A Developer’s Perspective on Azure Machine Learning Studio
By Brian Rush, Senior Software Engineer, Capax Global
This story is meant to provide a brief background of what Microsoft Azure Machine Learning Studio(AMLS) is and, more importantly, from a developer’s perspective. In this article, I am going to show how developers can tap into AMLS from within applications — taking advantage of the strides being made in machine learning and applying those techniques directly within applications. An important disclaimer: this article is in no way, shape, or form about data science. That topic is an entire discipline in itself. This article is about how we can leverage data science models within our applications.
A term you hear a lot is democratization of machine learning. AMLS is one example of that. AMLS offers access to many sophisticated ML models through a simple graphical UI (A loose analogy I have in my head is SSIS). It doesn’t require a Ph.D. in statistics to leverage some very sophisticated ML algorithms. Granted, there needs to be an understanding of what algorithms to use and when to use them, but we are not writing the code for, say, a linear regression analysis.

- **Written request 1**: List every acronym in the Azure Machine Learning Studio article that is written entirely in capital letters.
The Azure Machine Learning Studio article and the rows after it are unrelated to each other.

- **Rows**:
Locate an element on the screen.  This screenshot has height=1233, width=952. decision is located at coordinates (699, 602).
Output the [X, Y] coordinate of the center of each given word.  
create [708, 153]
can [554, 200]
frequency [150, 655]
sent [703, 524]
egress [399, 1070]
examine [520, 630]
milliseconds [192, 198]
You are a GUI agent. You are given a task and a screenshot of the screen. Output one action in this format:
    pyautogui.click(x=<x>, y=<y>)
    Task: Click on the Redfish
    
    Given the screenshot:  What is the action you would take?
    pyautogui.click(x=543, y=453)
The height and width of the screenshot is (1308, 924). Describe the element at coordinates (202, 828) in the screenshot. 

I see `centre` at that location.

- **Written request 2**: In the rows, start at the line that contains "examine [520, 630]" and stop after the line that contains "pyautogui.click(x=543, y=453)". Recast those lines as a JSON list of strings with one string per line, leaving out blank lines.

- **Finished answer 1**: AMLS, ML, UI, SSIS

- **Finished answer 2**:
[
  "examine [520, 630]",
  "milliseconds [192, 198]",
  "You are a GUI agent. You are given a task and a screenshot of the screen. Output one action in this format:",
  "    pyautogui.click(x=<x>, y=<y>)",
  "    Task: Click on the Redfish",
  "    Given the screenshot:  What is the action you would take?",
  "    pyautogui.click(x=543, y=453)"
]